Model based configuration, model based management -- the term model is coming back. Theory is sometimes unpopular, but there is `nothing more practical than a good theory' (we have no certain knowledge of who said this first -- Lewin, Maxwell, or Einstein).
A model is a compressed form of information that allows us to see simple patterns in a sea of instances. We model (as per Francis Bacon) by classification of types -- those 20 boxes with sticks underneath are a pattern, let us call them horses! Start by choosing a level of detail, or approximation. We can't model everything, so there is always a trade off. Ultimately we have to live with approximation and uncertainty.
Challenges - lost in the web
Getting information in and out of a system can involve barriers and costs that discourage maintenance and use of knowledge. How easy is it to insert relevant information? How easy is it to get into the knowledge index or repository (ingress)? How easy is it to extract an answer? How quickly do you get out of the knowledge index or repository (egress)?
Search technologies provide some help to scalability of knowledge models, but they are quite poor. They don't handle semantic relationships well. For that we have Topic Maps and RDF technologies, but these are also in their infancy.
One trick that teachers use is to developing a `mythology' for a subject, i.e. a set of plausible of even true stories about a subject. We are story-tellers before writers.
Robin Dunbar pointed out that there are limits to human cognition. We can only have a close relationship to about 5 things. We can have a working relationship with about 30 things or people, and we can only be acquainted with about 150. The `Dunbar numbers' are cognitive limits that we have to work around.
One way to build stories is to form goals, and intentions. These are naviagtional aids for knowledge. They provide direction, or storyline. Taxonomies and hierarchies also imply a direction of `breaking down knowledge' from a root concept -- but as we know from Object Orientation, you can make fatal modelling mistakes with trees. If two related things end up in completely unrelated categories by modelling mistakes, you have to unpick the whole thing and start over again.

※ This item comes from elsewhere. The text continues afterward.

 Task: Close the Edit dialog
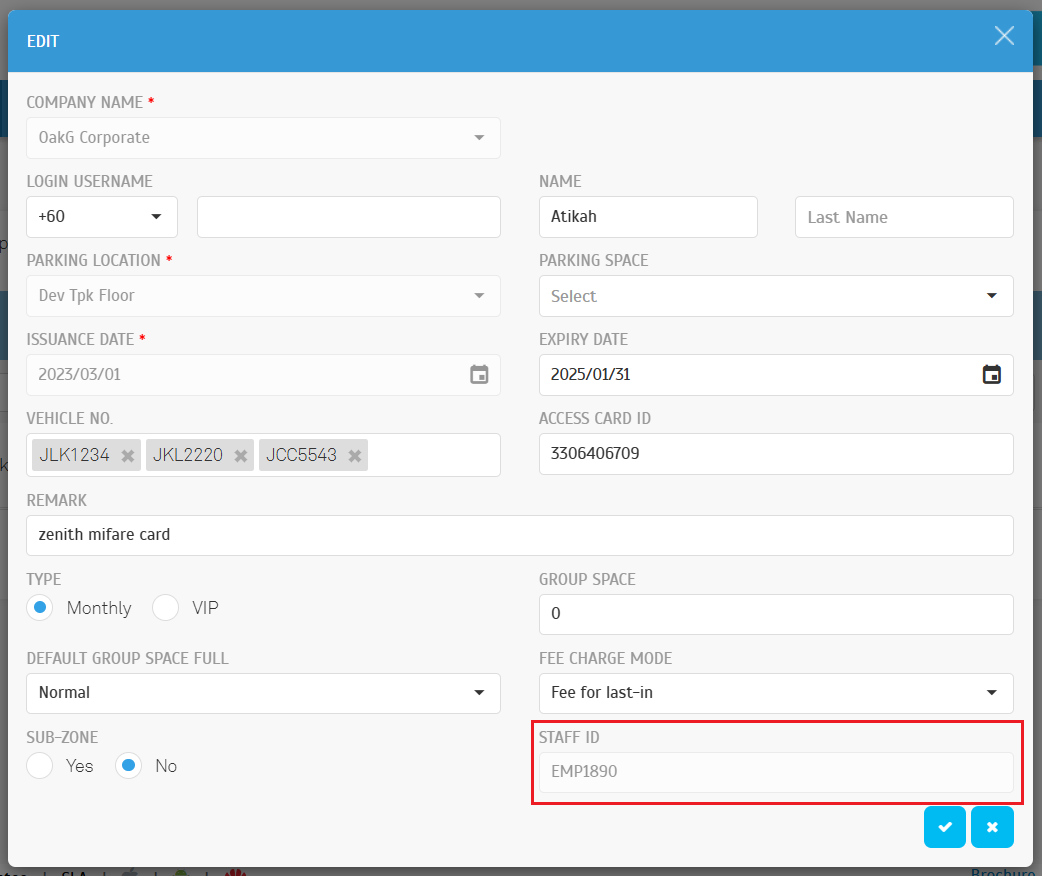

Will Knowledge Management make experts redundant?
Knowledge Management requires experts in order for it to work. It needs those people who can see patterns and tell stories. In his book `The Third Wave', Alvin Toffler argues that in the agricultural and industrial ages humans are replacable, but in the information age humans are more valuable again, because they are doing something more unique to humans.

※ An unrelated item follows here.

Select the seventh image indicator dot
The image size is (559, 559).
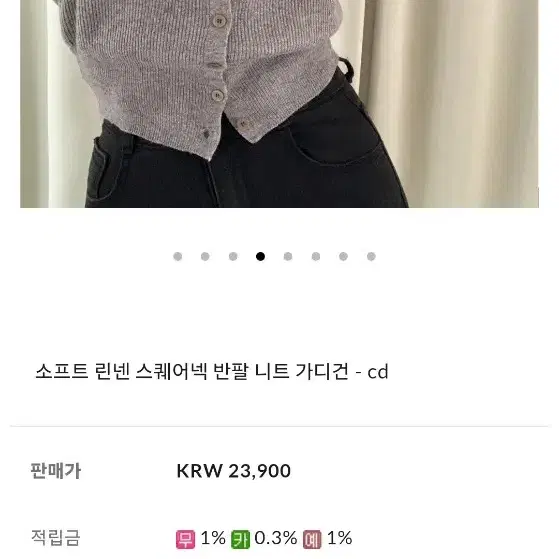tap(343, 256)
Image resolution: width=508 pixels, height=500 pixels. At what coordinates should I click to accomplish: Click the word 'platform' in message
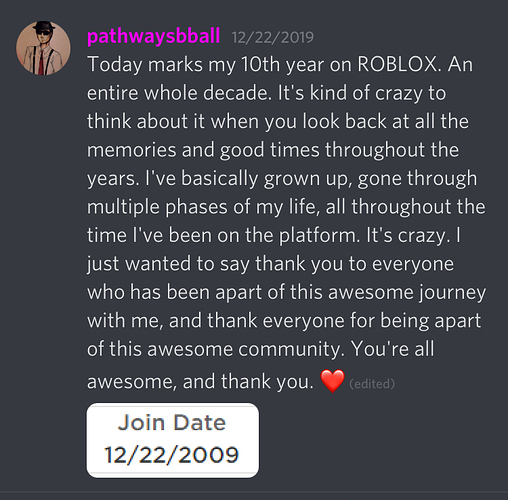(x=317, y=235)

- We have fallen in love with the Wiki, but these seldom work because no one is interacting with them often enough to keep the knowledge fresh and accurate.
- Config data does not belong in a Wiki, need a CMDB. (Why? Because this is a special model?)

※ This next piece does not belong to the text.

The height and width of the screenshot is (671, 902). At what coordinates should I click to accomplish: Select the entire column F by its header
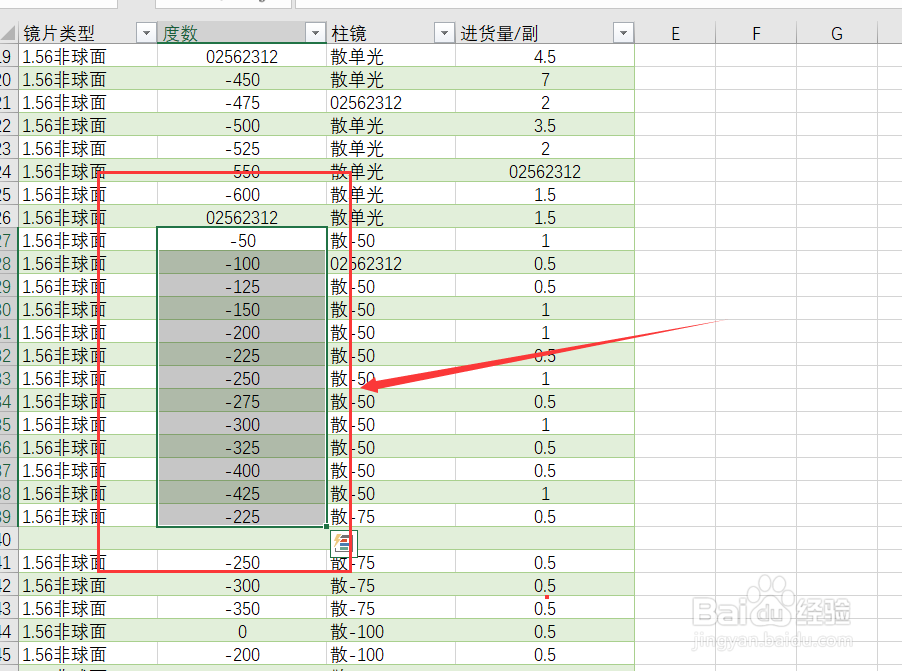click(755, 33)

- How do we do Quality Assurance on knowledge? When do you draw the line between not/good enough
- A simple idea: expiry of documents in a Wiki or document system. Items should expire unless tagged as ok. Authors should get notication that an article is old. Flag the person who needs to fix it. This is about trust.
- Dealing with `ownership' of materials. Successful knowledge requires the participation of the reader not just the author, as both are stakeholders in the relationship. It is not really about ownership. but responsiblity. (Think of the Open Source model, or science.)
- Intellectual property becomes relevant when you publish information. Who is allowed to update the info? Who has the right? Can you make a process `chain of evidence' to preserve original intention, and maybe ownership.
- Is there a difference between discovered information and creatively-originated info?
- Peer review has always been seen as a strength for science, but we increasingly see it degenerate into cliques and corruption. How can this be avoided? There need to be ethical principles.
- What are the economics of knowledge? How much are we willing to pay to develop and retain a knowledge culture?
- Cultural changes around us mean that old knowledge no longer serves the pupose it used to. We need to update, like having new editions of books, encyclopaedias etc.